Laboratoire de Neurobiologie de la Cognition, Université de Provence, Centre National de la Recherche Scientifique, France.
J Neurosci. 2011 Jan 26;31(4):1507-15. doi: 10.1523/JNEUROSCI.4880-10.2011.
The detection of differences between predictions and actual outcomes is important for associative learning and for selecting actions according to their potential future reward. There are reports that tonically active neurons (TANs) in the primate striatum may carry information about errors in the prediction of rewards. However, this property seems to be expressed in classical conditioning tasks but not during performance of an instrumental task. To address this issue, we recorded the activity of TANs in the putamen of two monkeys performing an instrumental task in which probabilistic rewarding outcomes were contingent on an action in block-design experiments. Behavioral evidence suggests that animals adjusted their performance according to the level of probability for reward on each trial block. We found that the TAN response to reward was stronger as the reward probability decreased; this effect was especially prominent on the late component of the pause-rebound pattern of typical response seen in these neurons. The responsiveness to reward omission was also increased with increasing reward probability, whereas there were no detectable effects on responses to the stimulus that triggered the movement. Overall, the modulation of TAN responses by reward probability appeared relatively weak compared with that observed previously in a probabilistic classical conditioning task using the same block design. These data indicate that instrumental conditioning was less effective at demonstrating prediction error signaling in TANs. We conclude that the sensitivity of the TAN system to reward probability depends on the specific learning situation in which animals experienced the stimulus-reward associations.

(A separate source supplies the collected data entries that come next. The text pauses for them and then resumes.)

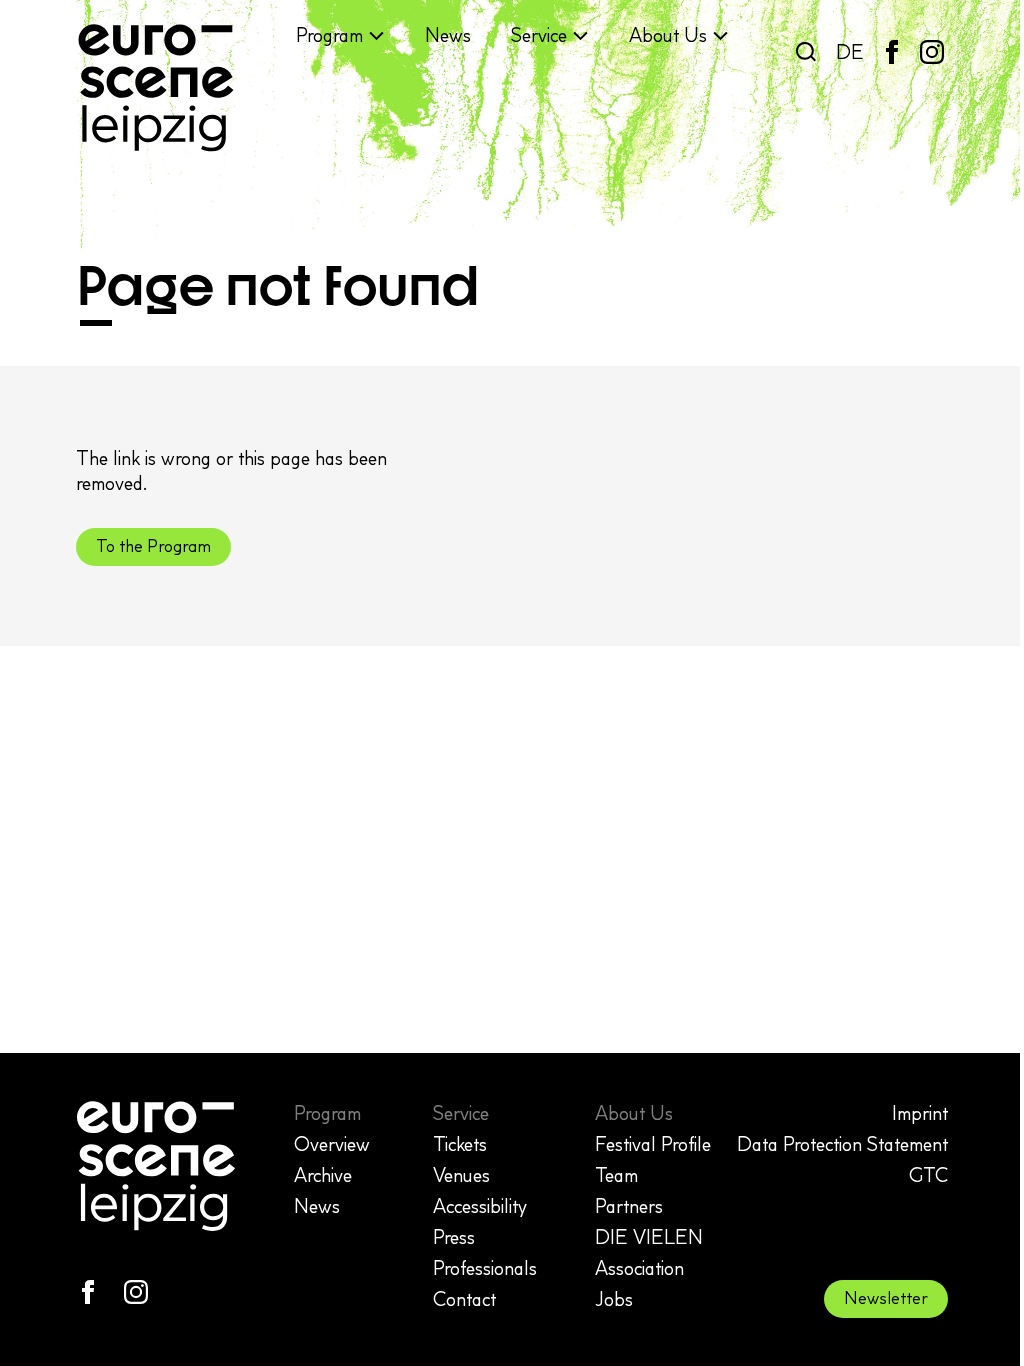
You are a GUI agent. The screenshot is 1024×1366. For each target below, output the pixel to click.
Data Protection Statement (842, 1144)
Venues (461, 1175)
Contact (464, 1299)
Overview (332, 1144)
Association (639, 1268)
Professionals (485, 1268)
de (850, 52)
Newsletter (886, 1298)
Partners (629, 1206)
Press (454, 1237)
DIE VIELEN (649, 1237)
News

检测预测与实际结果之间的差异对于联想学习以及根据潜在未来奖励选择行动至关重要。有报道称,灵长类动物纹状体中的持续活动神经元(TAN)可能携带有关奖励预测错误的信息。然而,这种特性似乎在经典条件反射任务中表现出来,但在执行工具任务时却没有表现出来。为了解决这个问题,我们在两只猴子的壳核中记录了 TAN 的活动,这些猴子在一项工具任务中表现出色,在该任务中,概率性奖励结果取决于动作,在块设计实验中。行为证据表明,动物根据每个试验块的奖励概率水平调整了它们的表现。我们发现,TAN 对奖励的反应随着奖励概率的降低而增强;这种效应在这些神经元中看到的典型反应的暂停反弹模式的后期成分中尤为明显。随着奖励概率的增加,对奖励缺失的反应性也增加了,而对触发运动的刺激的反应则没有检测到明显的影响。总体而言,与之前使用相同块设计在概率经典条件反射任务中观察到的反应相比,TAN 反应受奖励概率的调制相对较弱。这些数据表明,工具条件反射在 TAN 中表现出预测误差信号的敏感性较低。我们得出的结论是,TAN 系统对奖励概率的敏感性取决于动物经历刺激 - 奖励关联的特定学习情况。